Given problem: Pull out every line in the items below that contains the word "checkbox".

---------- Data for processing ----------

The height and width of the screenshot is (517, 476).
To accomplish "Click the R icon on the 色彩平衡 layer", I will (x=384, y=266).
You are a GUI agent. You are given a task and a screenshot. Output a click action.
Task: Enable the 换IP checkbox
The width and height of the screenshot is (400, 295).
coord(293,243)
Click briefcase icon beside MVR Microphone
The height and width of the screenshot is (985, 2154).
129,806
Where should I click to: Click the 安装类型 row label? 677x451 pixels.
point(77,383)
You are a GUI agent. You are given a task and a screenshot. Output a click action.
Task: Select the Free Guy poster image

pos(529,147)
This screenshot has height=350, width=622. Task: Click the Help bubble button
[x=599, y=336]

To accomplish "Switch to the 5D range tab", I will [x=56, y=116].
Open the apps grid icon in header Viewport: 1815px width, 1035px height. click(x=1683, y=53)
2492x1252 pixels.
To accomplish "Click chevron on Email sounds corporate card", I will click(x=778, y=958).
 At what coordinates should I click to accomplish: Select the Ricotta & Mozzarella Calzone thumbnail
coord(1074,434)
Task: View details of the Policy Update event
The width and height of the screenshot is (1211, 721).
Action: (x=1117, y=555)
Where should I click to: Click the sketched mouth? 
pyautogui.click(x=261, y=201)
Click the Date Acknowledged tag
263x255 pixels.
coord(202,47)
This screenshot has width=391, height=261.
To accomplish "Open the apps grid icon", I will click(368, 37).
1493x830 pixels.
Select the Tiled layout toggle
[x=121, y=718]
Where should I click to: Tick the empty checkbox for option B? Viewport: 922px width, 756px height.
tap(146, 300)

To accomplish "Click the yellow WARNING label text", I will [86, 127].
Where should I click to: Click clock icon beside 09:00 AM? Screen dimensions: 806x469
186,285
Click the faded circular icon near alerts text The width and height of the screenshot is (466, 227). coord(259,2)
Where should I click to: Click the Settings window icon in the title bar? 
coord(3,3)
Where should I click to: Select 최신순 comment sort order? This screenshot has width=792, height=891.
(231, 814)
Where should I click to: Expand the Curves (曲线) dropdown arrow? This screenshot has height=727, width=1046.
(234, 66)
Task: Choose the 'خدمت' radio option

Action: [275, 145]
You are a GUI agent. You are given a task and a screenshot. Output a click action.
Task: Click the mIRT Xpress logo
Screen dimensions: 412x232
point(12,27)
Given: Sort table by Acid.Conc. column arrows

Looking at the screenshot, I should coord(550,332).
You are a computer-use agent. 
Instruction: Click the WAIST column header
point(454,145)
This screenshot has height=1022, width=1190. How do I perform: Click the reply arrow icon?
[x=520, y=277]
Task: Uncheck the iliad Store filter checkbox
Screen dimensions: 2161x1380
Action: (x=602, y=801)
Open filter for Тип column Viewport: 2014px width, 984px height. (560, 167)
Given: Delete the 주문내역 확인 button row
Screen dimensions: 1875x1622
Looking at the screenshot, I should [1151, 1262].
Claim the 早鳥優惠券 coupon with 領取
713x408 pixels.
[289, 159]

----------

Task response:
Task: Enable the 换IP checkbox
Where should I click to: Tick the empty checkbox for option B? Viewport: 922px width, 756px height.
Task: Uncheck the iliad Store filter checkbox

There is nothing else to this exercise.